Dick Assman, een Canadese tankstationeigenaar die zijn 15 minutes of fame kreeg - eigenlijk ongeveer een maand ervan - via de Late Show With David Letterman, stierf maandag in Regina, Saskatchewan. Hij was 82.
Speers Funeral Chapel in Regina meldde zijn overlijden op haar website .
De heer Assman kwam in 1995 onder de aandacht van de heer Letterman via een advertentie waarin de heer Assman en Scott Gosselin, de eigenaren van een Petro-Canada tankstation in Regina, hun verhuizing naar een nieuwe locatie aankondigden. Meneer Letterman amuseerde zich met de naam (een Duitse naam uitgesproken als OSS-man, hoewel meneer Letterman er niet voor koos om het zo uit te spreken).
Mensen, zei hij in a broadcast die juli, terwijl ik een foto van de advertentie omhooghoud, weet ik dat het niet eerlijk is om iemands naam voor de gek te houden, maar, mijn hemel, Gosselin?
Assman werd uitgenodigd in New York om in de show te verschijnen en werd bij aankomst overspoeld door schreeuwende leden van het studiopubliek. Hij was een beroemdheid geworden. De show begon met af en toe een segment genaamd Assman the Gasman, waarin meneer Letterman hem zou bellen bij zijn tankstation.
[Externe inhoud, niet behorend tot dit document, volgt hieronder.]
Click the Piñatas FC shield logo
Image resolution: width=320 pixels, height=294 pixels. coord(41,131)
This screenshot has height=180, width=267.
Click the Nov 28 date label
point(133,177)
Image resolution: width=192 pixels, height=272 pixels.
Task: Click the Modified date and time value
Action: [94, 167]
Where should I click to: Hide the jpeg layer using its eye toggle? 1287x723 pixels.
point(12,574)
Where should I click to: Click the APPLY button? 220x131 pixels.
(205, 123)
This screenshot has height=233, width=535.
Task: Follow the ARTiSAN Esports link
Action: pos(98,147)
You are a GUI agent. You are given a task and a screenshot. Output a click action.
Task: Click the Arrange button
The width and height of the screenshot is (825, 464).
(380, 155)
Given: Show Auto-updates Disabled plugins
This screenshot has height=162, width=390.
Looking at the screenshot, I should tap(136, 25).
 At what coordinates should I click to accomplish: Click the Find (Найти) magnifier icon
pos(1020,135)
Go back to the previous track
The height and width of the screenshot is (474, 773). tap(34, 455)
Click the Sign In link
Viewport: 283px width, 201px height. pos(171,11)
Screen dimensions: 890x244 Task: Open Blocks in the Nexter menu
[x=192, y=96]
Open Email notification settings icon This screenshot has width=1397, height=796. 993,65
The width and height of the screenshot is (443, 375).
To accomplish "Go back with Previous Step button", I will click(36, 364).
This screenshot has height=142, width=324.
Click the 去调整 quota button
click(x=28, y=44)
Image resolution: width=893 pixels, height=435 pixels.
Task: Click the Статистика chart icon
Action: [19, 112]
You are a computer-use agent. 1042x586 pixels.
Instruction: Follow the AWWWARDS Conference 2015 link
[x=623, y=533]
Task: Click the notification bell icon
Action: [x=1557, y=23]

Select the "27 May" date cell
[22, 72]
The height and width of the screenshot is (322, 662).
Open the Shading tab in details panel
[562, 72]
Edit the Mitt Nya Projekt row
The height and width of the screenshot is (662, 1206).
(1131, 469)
De segmenten veroorzaakten een rage die sommigen Assmania noemden. De zanger Tony Orlando zong in de show als eerbetoon aan hem, en de heer Assman (geboren Richard Arthur Assman in 1934 in Neudorf, Saskatchewan) werd belegerd door Canadese nieuwszenders voor interviews. Zijn naam verscheen op T-shirts en bumperstickers. Uit een opiniepeiling bleek dat 49 procent van de Canadezen van hem had gehoord.
Meneer Assman nam het allemaal goedaardig op en stemde er op een gegeven moment mee in om een bikiniwedstrijd te jureren op de Janetville Jamboree and Truck Pull in Ontario.